Raw records
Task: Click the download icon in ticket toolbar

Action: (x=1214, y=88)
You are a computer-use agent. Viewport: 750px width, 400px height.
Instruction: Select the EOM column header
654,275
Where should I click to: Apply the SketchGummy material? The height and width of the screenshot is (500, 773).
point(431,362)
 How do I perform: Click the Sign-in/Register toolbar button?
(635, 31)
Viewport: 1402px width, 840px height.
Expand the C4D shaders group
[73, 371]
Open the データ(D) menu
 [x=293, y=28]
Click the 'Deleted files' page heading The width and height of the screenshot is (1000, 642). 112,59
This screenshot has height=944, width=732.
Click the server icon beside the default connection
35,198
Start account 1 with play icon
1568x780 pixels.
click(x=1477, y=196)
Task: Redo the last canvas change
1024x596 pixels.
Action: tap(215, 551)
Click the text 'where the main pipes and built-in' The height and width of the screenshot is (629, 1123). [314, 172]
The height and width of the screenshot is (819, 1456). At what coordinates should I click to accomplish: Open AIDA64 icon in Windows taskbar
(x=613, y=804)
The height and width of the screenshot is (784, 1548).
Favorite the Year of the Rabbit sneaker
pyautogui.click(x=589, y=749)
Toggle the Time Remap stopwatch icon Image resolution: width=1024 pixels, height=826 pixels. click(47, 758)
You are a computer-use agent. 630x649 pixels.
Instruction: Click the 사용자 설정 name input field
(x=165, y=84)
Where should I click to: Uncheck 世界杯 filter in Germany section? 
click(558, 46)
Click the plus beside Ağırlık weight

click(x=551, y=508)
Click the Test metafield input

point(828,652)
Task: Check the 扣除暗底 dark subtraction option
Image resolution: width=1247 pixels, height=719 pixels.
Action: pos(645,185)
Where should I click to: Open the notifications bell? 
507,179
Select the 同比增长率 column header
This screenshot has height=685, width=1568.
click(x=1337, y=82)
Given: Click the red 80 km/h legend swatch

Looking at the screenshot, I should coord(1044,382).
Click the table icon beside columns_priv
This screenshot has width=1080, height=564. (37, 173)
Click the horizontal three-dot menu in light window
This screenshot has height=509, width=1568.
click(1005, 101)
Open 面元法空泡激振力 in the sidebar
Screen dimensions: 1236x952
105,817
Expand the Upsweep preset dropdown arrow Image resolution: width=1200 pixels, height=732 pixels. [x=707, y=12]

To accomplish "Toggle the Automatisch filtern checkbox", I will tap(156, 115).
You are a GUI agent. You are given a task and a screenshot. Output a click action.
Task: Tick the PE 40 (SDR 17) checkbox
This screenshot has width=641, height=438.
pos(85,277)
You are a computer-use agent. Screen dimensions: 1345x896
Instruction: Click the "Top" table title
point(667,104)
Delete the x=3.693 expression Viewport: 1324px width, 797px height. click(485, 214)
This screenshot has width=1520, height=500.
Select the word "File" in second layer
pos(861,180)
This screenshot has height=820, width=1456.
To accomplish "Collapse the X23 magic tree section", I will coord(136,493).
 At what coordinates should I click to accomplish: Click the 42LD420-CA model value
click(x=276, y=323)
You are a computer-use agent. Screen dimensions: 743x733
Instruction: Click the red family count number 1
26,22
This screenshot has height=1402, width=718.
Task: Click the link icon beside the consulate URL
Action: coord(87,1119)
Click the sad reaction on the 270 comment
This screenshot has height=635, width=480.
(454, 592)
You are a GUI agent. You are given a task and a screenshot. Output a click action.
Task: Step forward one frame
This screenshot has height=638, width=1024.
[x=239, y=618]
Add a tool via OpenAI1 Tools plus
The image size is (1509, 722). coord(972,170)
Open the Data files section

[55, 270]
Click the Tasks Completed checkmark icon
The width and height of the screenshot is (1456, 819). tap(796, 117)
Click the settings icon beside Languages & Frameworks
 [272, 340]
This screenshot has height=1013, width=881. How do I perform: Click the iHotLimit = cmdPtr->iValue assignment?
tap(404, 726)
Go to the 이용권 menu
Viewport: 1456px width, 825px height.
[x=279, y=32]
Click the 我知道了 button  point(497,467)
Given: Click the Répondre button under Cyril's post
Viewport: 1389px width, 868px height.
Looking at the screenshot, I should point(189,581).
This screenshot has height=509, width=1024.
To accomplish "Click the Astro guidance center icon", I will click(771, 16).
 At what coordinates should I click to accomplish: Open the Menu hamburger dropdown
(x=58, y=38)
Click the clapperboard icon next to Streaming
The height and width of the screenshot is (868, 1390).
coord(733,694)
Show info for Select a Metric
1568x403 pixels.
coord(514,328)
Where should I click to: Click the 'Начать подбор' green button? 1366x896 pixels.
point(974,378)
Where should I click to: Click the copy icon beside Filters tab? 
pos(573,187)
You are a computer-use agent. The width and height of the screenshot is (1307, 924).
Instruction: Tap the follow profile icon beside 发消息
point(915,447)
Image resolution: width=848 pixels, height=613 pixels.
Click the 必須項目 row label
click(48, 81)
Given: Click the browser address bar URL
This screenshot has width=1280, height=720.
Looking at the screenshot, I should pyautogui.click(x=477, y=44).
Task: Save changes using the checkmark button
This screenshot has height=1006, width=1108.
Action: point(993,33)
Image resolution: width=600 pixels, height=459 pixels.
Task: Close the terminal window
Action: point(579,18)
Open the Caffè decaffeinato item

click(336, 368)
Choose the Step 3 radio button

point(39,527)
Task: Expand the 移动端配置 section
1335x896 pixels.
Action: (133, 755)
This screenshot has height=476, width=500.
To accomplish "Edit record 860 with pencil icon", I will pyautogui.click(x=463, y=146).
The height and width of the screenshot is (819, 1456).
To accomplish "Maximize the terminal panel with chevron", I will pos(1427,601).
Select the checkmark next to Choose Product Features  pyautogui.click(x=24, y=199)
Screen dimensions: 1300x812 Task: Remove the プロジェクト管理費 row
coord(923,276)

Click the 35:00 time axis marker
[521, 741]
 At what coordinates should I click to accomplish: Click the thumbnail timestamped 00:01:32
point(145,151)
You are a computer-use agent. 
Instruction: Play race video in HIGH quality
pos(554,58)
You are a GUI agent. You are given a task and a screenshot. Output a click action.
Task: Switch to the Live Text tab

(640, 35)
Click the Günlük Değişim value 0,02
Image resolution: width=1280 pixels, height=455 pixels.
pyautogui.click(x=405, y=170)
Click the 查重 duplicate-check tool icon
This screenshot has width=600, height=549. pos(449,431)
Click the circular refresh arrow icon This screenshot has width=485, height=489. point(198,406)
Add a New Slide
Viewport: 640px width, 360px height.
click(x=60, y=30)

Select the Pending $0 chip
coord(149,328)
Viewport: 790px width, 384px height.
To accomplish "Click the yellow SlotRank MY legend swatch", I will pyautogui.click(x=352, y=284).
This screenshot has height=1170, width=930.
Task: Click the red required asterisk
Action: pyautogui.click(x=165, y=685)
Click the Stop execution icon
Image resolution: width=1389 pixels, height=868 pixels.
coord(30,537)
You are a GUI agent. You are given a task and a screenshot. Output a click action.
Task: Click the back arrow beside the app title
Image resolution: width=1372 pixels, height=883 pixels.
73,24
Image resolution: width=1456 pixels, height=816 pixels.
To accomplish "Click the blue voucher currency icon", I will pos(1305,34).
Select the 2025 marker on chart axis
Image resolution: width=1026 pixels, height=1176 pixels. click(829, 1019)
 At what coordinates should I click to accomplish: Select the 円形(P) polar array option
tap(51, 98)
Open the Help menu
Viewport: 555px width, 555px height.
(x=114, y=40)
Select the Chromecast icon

▸ **SET EXERCISE**
Starting at the line that contains "Where should I click to: Apply" and ending at the line that contains "Click the text", write out every line again in full. Scale each coordinate in the answers by 1.75, rounding to whole numbers with halves going up, and leave everything else unchanged.

▸ **PROBLEM SOLUTION**
Where should I click to: Apply the SketchGummy material? The height and width of the screenshot is (500, 773).
point(754,634)
 How do I perform: Click the Sign-in/Register toolbar button?
(1111, 54)
Viewport: 1402px width, 840px height.
Expand the C4D shaders group
[128, 649]
Open the データ(D) menu
 [x=513, y=49]
Click the 'Deleted files' page heading The width and height of the screenshot is (1000, 642). 196,103
This screenshot has height=944, width=732.
Click the server icon beside the default connection
61,347
Start account 1 with play icon
1568x780 pixels.
click(x=2585, y=343)
Task: Redo the last canvas change
1024x596 pixels.
Action: tap(376, 964)
Click the text 'where the main pipes and built-in' The height and width of the screenshot is (629, 1123). [550, 301]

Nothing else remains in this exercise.